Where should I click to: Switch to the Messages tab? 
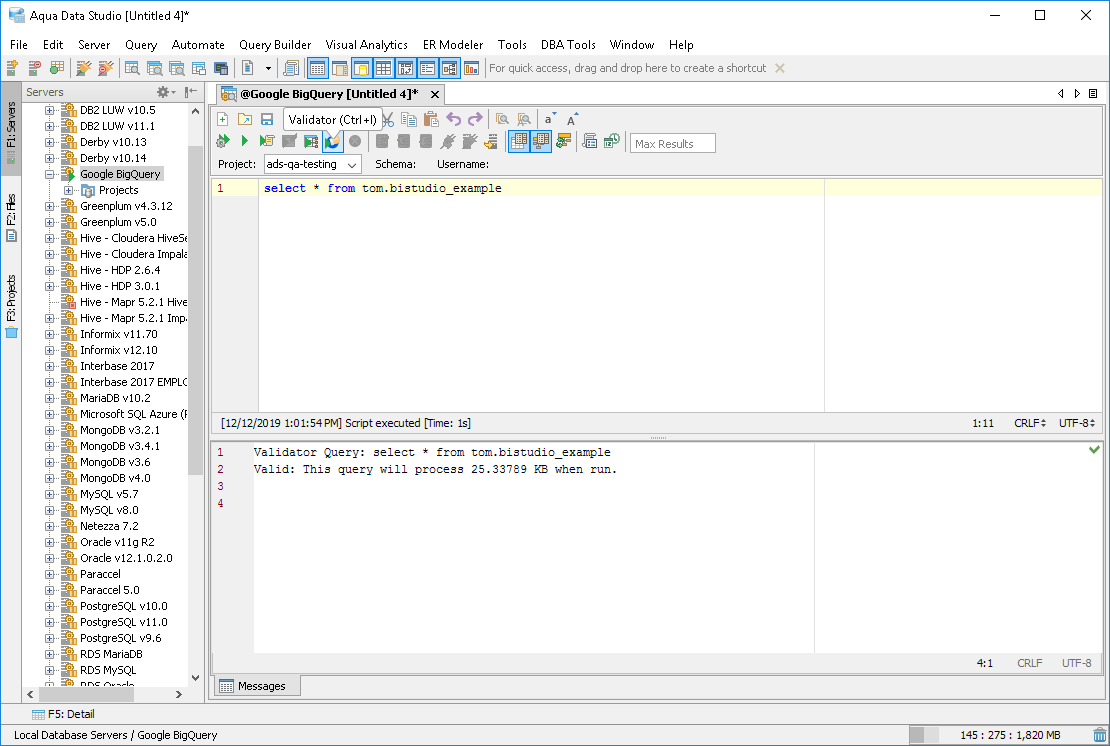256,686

---

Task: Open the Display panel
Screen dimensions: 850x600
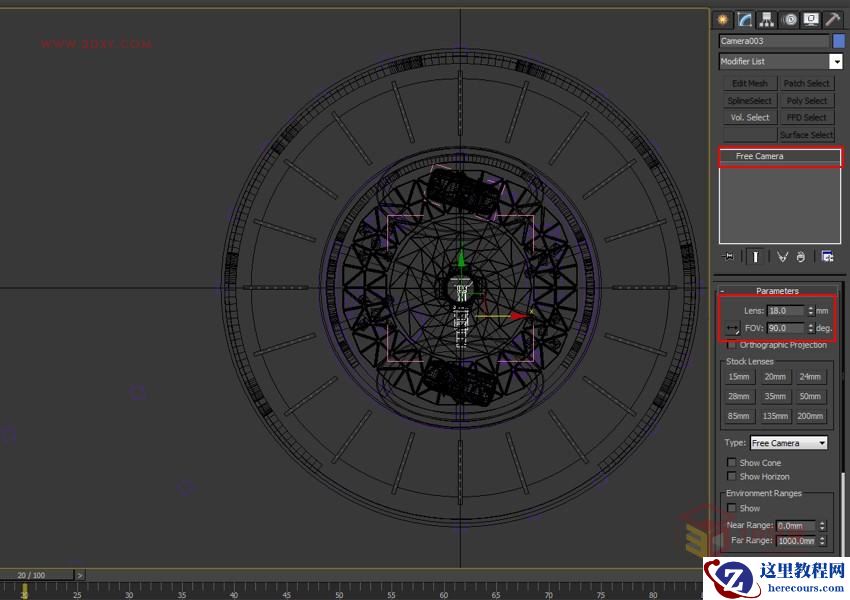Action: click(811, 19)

---

[What to work on]: Copy the part of the entries above that opens with the line containing "Task: Open the Display panel" and closes with the line containing "Action: click(811, 19)", including both of those lines. Leave the pictures out of your copy.

[Solution to this exercise]:
Task: Open the Display panel
Screen dimensions: 850x600
Action: click(811, 19)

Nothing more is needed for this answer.